In his memoir, O’Brien states Kennedy was particularly taken with Lawrence’s mother Myra Sweeney O’Brien. She impressed him with her political views and opinions on local politics. During the presidency of 1960, O’Brien was strategist and developed several ideas for election campaigns, these became known as The O’Brien Manual. They were distributed widely and even internationally. Following the success of the Kennedy victory, O’Brien became the man with West Cork heritage, destined for The White House. He turned down the position of Deputy Postmaster General (although later he took up the post of Postmaster General under President Johnson’s administration). Kennedy persuaded O’Brien to accept the position of Special Assistant to the President for congressional relations and personnel.
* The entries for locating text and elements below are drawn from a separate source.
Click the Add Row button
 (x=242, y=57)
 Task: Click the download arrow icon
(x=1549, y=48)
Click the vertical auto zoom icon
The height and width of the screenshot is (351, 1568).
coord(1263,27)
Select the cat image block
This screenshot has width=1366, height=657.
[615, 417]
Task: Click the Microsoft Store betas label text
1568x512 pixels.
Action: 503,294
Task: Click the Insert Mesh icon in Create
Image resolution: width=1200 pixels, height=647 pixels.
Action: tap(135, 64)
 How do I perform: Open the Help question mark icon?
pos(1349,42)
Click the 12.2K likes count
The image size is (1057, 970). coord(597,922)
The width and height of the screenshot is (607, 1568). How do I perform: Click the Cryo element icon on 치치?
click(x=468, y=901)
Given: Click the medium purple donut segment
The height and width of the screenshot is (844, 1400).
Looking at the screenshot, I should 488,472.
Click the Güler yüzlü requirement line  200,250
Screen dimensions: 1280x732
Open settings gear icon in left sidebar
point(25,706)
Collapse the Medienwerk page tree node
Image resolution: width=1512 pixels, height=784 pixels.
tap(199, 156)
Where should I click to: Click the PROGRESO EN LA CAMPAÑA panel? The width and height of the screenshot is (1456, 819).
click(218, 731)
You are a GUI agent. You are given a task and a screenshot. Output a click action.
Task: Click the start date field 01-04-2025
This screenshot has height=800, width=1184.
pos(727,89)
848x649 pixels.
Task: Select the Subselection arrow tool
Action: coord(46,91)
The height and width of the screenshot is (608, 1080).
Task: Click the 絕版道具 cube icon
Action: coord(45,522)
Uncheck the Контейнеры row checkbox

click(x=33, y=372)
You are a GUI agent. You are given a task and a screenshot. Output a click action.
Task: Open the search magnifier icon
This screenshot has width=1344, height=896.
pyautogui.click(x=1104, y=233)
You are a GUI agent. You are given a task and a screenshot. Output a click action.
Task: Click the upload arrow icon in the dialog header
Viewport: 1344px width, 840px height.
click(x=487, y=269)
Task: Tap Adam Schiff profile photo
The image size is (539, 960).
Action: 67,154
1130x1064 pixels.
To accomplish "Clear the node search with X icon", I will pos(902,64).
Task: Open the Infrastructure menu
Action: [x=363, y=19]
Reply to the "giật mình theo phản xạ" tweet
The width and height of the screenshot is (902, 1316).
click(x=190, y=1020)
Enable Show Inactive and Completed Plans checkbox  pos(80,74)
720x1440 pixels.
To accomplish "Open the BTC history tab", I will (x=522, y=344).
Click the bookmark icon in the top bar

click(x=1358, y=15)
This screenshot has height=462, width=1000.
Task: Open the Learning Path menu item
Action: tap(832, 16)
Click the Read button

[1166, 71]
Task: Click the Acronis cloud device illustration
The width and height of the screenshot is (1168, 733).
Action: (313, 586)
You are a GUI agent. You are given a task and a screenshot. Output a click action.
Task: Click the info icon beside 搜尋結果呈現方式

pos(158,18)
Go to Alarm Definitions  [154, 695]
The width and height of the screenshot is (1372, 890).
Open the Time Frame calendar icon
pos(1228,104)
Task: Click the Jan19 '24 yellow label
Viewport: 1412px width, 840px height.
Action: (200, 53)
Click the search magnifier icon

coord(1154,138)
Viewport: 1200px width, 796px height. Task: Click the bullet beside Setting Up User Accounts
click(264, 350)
Lawrence even made the cover of Time Magazine in September 1961. He was well regarded amongst the media outlets for his liaising between Congress and the Kennedy Administration. Early achievements that O’Brien was involved in was the increase in the minimum wage from $1 to $1.25 and the introduction of the Civil Rights Bill to Congress in June 1963, about two weeks before the trip to Ireland and Cork City.
On the 28th June 1963, President John F. Kennedy visited Cork as part of his Irish Tour. Lawrence O’Brien, his assistant, and adviser accompanied him – and why not? O’Brien was coming home to meet his aunt and the discover the birth county of his mother and father.
Lawrence details the discussions surrounding the White House Staff of Irish descent and how they flew into Ireland on one of the presidential “backup planes”. The following are excerpts from his Memoir of the day they visited Cork City.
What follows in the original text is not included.